The Nawab requested assistance from Mir Jafar. Mir Jafar recommended Siraj take the day off. The Nawab miscalculated in giving the order to halt the fight. The Nawab’s men were returning to their camps following his command. At the time, Robert Clive and his troops attacked the soldiers. In the face of such a surprise invasion, Siraj’s army became indisciplined and unable to think of a strategy. A large portion of this force withdrew.

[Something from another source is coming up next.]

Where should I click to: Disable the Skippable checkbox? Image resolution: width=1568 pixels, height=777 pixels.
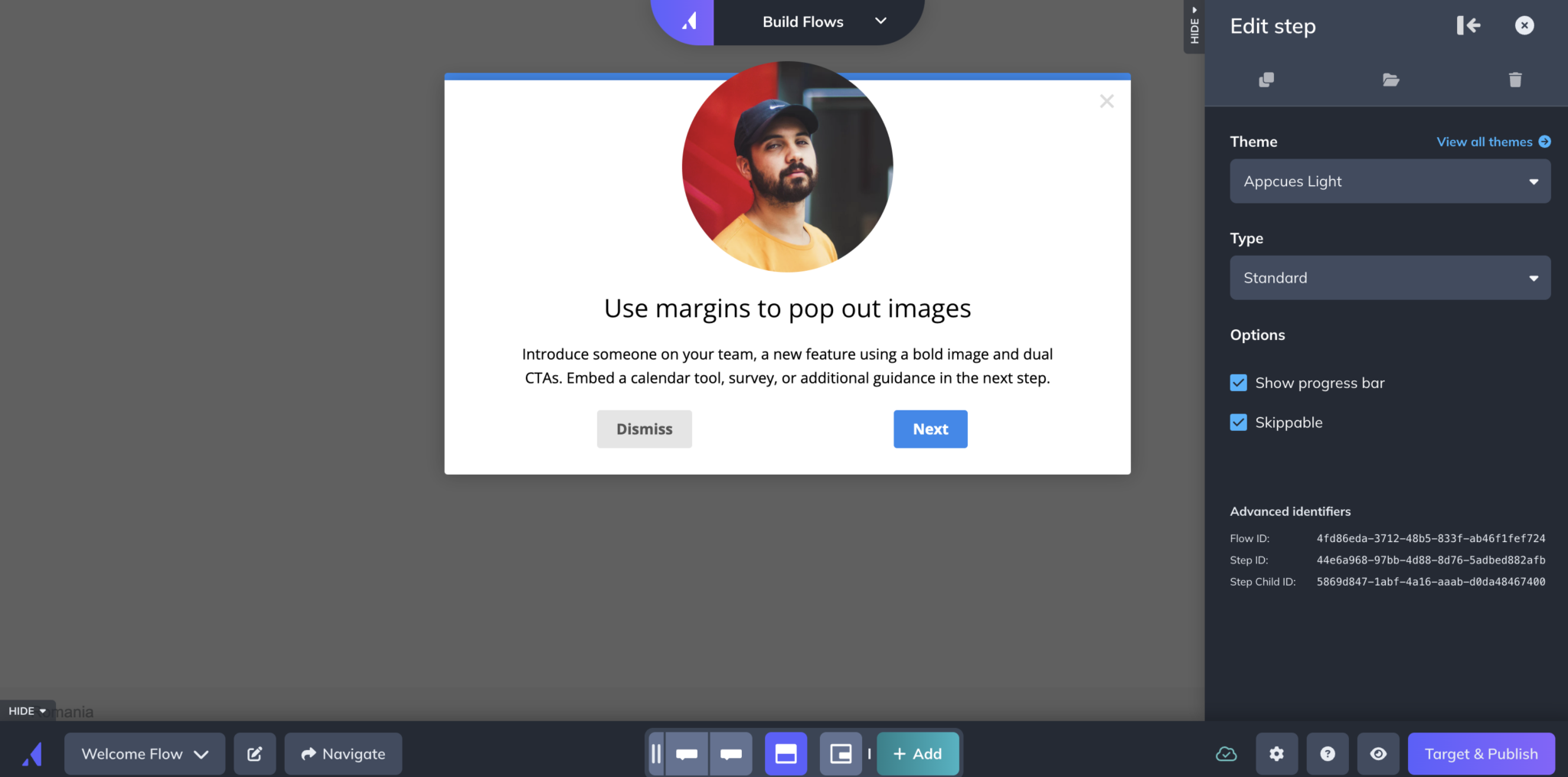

Consequences of the Conspiracy

He was betrayed by a scheme planned by Jagat Seth, Mir Jafar, Krishna Chandra, and Omichund, he lost the war. The Nawab mounted his horse and headed to Murshidabad, more specifically to Heerajheel or Motijheel, his Mansurganj mansion. He directed his key commanders to prepare their forces for his safety, but they were unwilling to grant support due to his loss of power at Plassey. Others persuaded him to surrender to the English, but Siraj viewed this as treason. Others said he should reward the army more financially, which he appeared to approve of.

Nonetheless, his army’s numbers reduced significantly. Soon after, he dispatched the majority of his harem to Purneah, under Mohanlal’s protection, with gold and elephants. Siraj then attempted to flee to Patna with his principal consort Lutf-un-Nisa and a few attendants but apprehended by Mir Jafar’s men.


Mohammad Ali Beg executed Siraj-ud-Daulah on 2 July 1757 in Namak Haram Deorhi on orders from Mir Miran, son of Mir Jafar, as part of the agreement between Mir Jafar and the British East India Company.

The grave of Siraj-ud-Daulah is located in Khushbagh, Murshidabad. It is distinguished by a straightforward yet elegant one-story mausoleum surrounded by gardens.

Siraj ud-Daulah Assessment

Siraj ud-Daulah had a favorable reputation in India, Bangladesh, and Pakistan as a result of his opposition to the establishment of British control in India.

His main fault was weakness, which caused him to be fickle and indecisive; he was also arrogant, of changeable temper, and lacking in courage” (Mark Bence-Jones, Clive of India [London: Constable, 1974], p. 89).

The Nawab was thereafter to be wrongly blamed in the infamous Calcutta “Black Hole” affair, in which 146 English captives allegedly died of suffocation after being confined to a small, airless prison.

In the end, the Nawab suffered a fatal death. He was in disarray, betrayed by his own granduncle, and deserted by his army, with nowhere to go and no one to aid. All of his wealth and influence were useless at the moment. He traveled from place to place. A few days later, the Nawab’s body discovered in the river.